I’m a rabbi who lost congregants in the Pittsburgh shooting. Here’s how we’ve grown this year — and where we still need help.
PITTSBURGH-AUGUST 7:Memorial objects outside the Tree Of Life Synagogue on August 7, 2019 in Pittsburgh, Pennsylvania. (Photo by Jeff Swensen for The Washington Post via Getty Images)

By Rabbi Jonathan Perlman

PITTSBURGH (JTA) — I have been the rabbi of the New Light Congregation in Pittsburgh for nine years. This year, at Kol Nidre services on Yom Kippur, I preached about calm. 

Our congregation is part of a maelstrom going around the world right now of anger and extremism. Last year, we and our fellow Jews at the Tree of Life congregation, were the targets of one man’s anger. Now, it is time for us to calm down. 

Trauma is a wound you carry with you forever. Unlike grief, which can go through predictable steps and leave the psyche, trauma has stickiness to it. It makes a home in the mind; it can damage the spirit. It sends reactive impulses throughout the nervous system.  

Whenever a car backfires on the street, I feel it in my bones. For some, they hear a piercing sound and run. Action movies are no longer entertaining. Talk of the “massacre” can break a mood. People take circuitous routes around town to avoid bad memories. Others swear that they will not enter the Tree of Life building ever again.

If one would ask the question, “Where are we today?” I would say that we are in a state of repressed shock. People constantly ask me how I am doing, and I just shake my head. I know they mean well, but the wound is still fresh, and I just don’t want to talk about it.

I would say that is true for many of our members at New Light. I have persuaded many of our members and their children to begin psychotherapy. I think a large number of members have sought out the services of Jewish Family and Children’s Services and the Center for Victims, even those who have lived a lifetime and never needed the services of a trained therapist before. I wonder how many Pittsburghers are still talking in the rooms of sensitive therapists to mitigate their own traumas and cope with their own worries.

Rabbi Jonathan Perlman

The fear that something frightening could happen is a repeating curse that Jews see in their own “lachrymose history,” as scholar Salo Baron put it in the early 20th century. We never thought it could happen here in America, and yet it did. 

I am heartened by the overwhelming amount of positive sentiment coming our way; donations, letters, art, tokens of love and hope arrive daily from all over the world. In our city, whose citizens registered the attack through tears and sorrow, there were multiple positive responses that cannot be counted. Pittsburgh is a city of champions. I have never felt so grateful for the support we received internally from our own Jewish Federation, JFCS, and Congregation Beth Shalom, and externally from the Office of the Mayor and City Council, from our sports teams, from businesses, small and large, to schools and to all our neighbors in the five county area that stood with us at rallies and vigils.

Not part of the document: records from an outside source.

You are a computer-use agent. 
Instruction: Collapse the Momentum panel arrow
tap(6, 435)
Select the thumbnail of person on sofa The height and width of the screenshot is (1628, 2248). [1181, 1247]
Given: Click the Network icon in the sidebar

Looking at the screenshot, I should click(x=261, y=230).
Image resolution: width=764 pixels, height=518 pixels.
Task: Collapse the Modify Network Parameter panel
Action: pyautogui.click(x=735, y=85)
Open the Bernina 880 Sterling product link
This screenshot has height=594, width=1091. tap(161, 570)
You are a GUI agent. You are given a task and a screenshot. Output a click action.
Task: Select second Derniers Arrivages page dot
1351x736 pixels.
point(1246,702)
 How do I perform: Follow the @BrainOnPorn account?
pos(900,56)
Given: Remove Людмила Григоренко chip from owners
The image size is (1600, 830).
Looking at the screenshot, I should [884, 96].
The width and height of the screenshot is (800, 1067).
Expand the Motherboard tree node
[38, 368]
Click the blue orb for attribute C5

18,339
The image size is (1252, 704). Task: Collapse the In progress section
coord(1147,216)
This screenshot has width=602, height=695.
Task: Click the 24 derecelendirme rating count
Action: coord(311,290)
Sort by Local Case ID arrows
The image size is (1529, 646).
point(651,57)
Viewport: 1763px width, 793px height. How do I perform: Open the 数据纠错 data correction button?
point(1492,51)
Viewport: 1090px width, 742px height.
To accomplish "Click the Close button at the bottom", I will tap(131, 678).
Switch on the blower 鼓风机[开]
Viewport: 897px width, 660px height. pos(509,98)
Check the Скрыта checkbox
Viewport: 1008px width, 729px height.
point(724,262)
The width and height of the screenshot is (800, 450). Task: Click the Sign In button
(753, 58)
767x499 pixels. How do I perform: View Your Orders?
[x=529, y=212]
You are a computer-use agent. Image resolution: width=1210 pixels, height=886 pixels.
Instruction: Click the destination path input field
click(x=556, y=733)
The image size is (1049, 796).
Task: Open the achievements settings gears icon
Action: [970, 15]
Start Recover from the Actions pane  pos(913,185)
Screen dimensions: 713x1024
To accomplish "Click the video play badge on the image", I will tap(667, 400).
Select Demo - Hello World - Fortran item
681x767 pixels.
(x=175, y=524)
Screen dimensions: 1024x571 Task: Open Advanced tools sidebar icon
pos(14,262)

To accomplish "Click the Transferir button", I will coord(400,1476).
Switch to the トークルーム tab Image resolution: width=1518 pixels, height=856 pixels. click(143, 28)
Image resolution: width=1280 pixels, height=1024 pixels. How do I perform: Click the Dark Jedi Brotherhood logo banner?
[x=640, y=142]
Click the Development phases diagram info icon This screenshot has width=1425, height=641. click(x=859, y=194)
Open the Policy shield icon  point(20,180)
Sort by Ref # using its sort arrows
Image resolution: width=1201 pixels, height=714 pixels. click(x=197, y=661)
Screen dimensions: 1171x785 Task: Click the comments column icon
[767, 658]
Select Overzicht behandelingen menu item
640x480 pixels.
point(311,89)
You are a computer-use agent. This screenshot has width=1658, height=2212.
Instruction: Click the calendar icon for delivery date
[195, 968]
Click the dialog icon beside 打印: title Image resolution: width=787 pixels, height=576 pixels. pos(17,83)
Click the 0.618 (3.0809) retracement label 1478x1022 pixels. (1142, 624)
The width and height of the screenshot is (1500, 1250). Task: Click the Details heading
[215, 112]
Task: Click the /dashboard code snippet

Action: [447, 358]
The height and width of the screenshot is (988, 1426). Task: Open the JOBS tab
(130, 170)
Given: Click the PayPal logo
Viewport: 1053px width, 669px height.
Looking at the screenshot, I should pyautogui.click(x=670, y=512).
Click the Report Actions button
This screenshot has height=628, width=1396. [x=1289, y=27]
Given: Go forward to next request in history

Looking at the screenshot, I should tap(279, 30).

But there is still more work to be done. The U.S. Justice Department-funded Center for Victims in Pittsburgh has blundered twice in the last month: They rejected a guilty plea from the shooter who started this horror, insisting on a trial planned a year from now. And they have scheduled the trial four days before Rosh Hashanah, one of the holiest days in the Jewish year.

This trial will certainly re-traumatize the sensitive among us and bring back the journalistic circus that will increase our pain. 

On the plus side, New Light has enjoyed a year of members stepping up to continue the rich traditions of our synagogue. We started a Hebrew reading program. New members have learned how to read the cantillation from the Books of the Prophets. Adult education classes are fuller than ever. The Board is engaging in important existential questions about our future.  

There are those who are engaged in memorialization and others who look for opportunities to bring joy and calm though musical events and suppers. I was very delighted to see Leigh Stein, daughter of our beloved Dan Stein, throw the first pitch to her brother Joey at a recent Pirates game. Their father coached them for years at baseball and softball games.  

There is something about living in the moment and tuning out the noise, the honking, the cursing, the finger pointing and drama that descended on our brave little city. We are not a big metropolis that thrives on that kind of caustic energy. Pittsburgh is different. 

We discover mindfulness in our daily prayers, marking Shabbat and finding inspiration in our Torah. That is what our martyrs did. We are following their example. 

The views and opinions expressed in this article are those of the author and do not necessarily reflect the views of JTA or its parent company, 70 Faces Media.